Let $A$ and $B$ be $n \times n$ positive definite matrices. Let $C$ be any $m \times n$ matrix. Can we always find $\alpha$ and $\beta$ such that the matrix
$$\begin{bmatrix} A + \alpha C^\top C + \frac{1}{\beta}I & - \frac{1}{\beta} I \\ - \frac{1}{\beta} I & -B + \frac{1}{\beta}I \end{bmatrix}$$
is positive definite?
The existence can be proven in different ways. We note first that we need $\beta>0$.
A possible solution relies on the consideration of a perturbation argument on the matrix $\beta M$ where $M$ is the matrix of interest. When $\beta=0$, we get that
$$M\beta\vert_{\beta=0}=\begin{bmatrix}I & -I\\-I & I\end{bmatrix}.$$
This matrix has $n$ eigenvalues at zero, and $n$ eigenvalues at 2. Let us denote those zero eigenvalues by $\lambda_1(M\beta\vert_{\beta=0}), \ldots, \lambda_n(M\beta\vert_{\beta=0})$; i.e. the first $n$ eigenvalues of $M\beta\vert_{\beta=0}$.

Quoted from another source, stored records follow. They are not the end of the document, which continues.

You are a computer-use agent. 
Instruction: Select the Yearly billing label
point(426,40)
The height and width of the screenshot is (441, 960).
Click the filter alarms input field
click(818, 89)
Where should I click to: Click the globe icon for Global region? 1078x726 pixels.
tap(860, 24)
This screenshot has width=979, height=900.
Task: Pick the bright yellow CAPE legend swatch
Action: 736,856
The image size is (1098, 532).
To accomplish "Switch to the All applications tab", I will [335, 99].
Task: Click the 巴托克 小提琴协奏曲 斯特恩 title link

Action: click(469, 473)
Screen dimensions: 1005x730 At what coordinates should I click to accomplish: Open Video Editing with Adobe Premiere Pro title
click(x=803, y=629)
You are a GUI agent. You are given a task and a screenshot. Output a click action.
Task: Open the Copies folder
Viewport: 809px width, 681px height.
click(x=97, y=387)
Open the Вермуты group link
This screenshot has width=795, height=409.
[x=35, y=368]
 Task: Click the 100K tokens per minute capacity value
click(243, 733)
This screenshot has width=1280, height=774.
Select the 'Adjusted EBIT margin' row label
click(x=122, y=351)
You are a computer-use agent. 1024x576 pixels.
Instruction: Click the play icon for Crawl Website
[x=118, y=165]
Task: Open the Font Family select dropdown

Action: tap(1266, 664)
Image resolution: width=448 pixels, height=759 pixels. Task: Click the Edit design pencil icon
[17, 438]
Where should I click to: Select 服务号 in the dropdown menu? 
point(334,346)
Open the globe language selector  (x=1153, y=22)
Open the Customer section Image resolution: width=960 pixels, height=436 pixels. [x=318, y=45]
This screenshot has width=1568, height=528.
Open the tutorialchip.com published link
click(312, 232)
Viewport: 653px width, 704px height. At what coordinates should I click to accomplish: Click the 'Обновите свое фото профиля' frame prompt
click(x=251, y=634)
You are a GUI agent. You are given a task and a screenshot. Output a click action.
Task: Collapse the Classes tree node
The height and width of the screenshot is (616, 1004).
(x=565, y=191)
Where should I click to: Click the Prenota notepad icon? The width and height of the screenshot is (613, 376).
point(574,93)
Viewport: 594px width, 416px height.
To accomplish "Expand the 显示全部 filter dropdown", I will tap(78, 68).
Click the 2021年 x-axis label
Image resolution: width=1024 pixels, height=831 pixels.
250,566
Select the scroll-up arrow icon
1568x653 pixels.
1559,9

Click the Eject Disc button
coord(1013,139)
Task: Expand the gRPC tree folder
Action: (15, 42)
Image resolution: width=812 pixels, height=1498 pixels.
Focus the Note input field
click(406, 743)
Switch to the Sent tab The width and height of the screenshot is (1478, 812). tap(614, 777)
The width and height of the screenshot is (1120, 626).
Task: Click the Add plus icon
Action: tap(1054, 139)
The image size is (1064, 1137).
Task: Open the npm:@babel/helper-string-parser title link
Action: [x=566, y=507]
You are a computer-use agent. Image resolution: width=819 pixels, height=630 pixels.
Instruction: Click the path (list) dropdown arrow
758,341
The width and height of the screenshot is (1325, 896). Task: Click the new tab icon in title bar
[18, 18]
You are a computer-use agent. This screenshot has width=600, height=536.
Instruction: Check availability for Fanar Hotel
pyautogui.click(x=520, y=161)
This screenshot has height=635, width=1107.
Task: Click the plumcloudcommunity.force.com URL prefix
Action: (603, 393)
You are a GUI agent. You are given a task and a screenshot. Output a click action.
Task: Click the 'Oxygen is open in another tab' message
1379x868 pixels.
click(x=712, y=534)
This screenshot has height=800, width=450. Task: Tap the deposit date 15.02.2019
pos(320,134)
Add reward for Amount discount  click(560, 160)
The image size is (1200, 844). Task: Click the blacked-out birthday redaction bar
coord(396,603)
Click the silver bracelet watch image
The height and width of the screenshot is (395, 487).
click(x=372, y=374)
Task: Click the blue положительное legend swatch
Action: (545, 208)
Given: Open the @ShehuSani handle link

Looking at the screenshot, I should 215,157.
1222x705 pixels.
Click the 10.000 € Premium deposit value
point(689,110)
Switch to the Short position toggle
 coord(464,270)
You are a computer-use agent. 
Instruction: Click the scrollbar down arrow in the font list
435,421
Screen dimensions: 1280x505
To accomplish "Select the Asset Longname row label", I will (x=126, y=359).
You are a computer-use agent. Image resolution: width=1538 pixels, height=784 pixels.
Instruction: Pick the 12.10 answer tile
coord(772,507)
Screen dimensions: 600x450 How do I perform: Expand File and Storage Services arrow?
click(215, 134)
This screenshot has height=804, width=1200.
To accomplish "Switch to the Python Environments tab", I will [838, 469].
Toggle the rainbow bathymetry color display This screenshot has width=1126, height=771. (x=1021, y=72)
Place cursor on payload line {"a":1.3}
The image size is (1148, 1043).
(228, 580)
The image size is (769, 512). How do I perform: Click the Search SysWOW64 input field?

So, we need to look at what happens to the zero eigenvalues when we slightly increase $\beta$ to positive values. The zero eigenvalues are semi-simple and their normalized right eigenvectors are given by
$$u=\dfrac{1}{\sqrt{2}}\begin{bmatrix}I\\I\end{bmatrix}.$$
Since the matrix is symmetric, then the normalized left eigenvectors are simply given by $u^T$.
It is known that semi-simple eigenvalues are locally differentiable and that they change according to
$$\lambda_i(\beta M)=\lambda_i(M\beta\vert_{\beta=0})+\beta \lambda_i\left(u^T\begin{bmatrix} A + \alpha C^\top C& 0\\ 0 & -B \end{bmatrix}u\right)+o(\beta),$$
for $i=1,\ldots,n$. That is, the direction of change of those zero eigenvalues is equal to the eigenvalues of the matrix in brackets (which can be understood here as a perturbation matrix projected on the eigenspace associated with the zero eigenvalues of the matrix $\beta M$ evaluated at zero).
Evaluating term in brackets yields $\frac{1}{2}(A+\alpha C^TC-B)$ which shows that if this matrix is positive definite, then the eignvalues of $\beta M$ will all be positive for some sufficiently small $\beta>0$.
Finally, the condition that there exists an $\alpha$ such that $A+\alpha C^TC-B$ is positive definite is equivalent to saying that the matrix $N^T(A-B)N$ is positive definite where $N$ is a basis for the right null-space of the matrix $C$. This is a direct consequence of the Finsler's lemma.
It is interesting to check whether any of those condition is necessary. A necessary condition is that $\beta>0$ and $-\beta B+I$ is positive definite. This is equivalent to saying that $\beta\in(0,1/\lambda_{\mathrm{min}}(B))$.
Another necessary condition is that $A-B+\alpha C^TC$ is positive definite. Indeed, we have that
$$\begin{bmatrix} I & I\\ I & -I \end{bmatrix}\begin{bmatrix} A + \alpha C^\top C + \frac{1}{\beta}I & - \frac{1}{\beta} I \\ - \frac{1}{\beta} I & -B + \frac{1}{\beta}I \end{bmatrix}\begin{bmatrix} I & I\\ I & -I \end{bmatrix}=\begin{bmatrix} A + \alpha C^\top C -B & A + \alpha C^\top C+B\\ A + \alpha C^\top C+B & A + \alpha C^\top C+B+4I/\beta \end{bmatrix}. $$
This means that $M$ is positive definite if and only if the matrix on the right hand side is positive definite. A necessary condition for that is that the diagonal blocks be positive definite as well. This proves the necessity of the positive definiteness of $A + \alpha C^\top C -B$.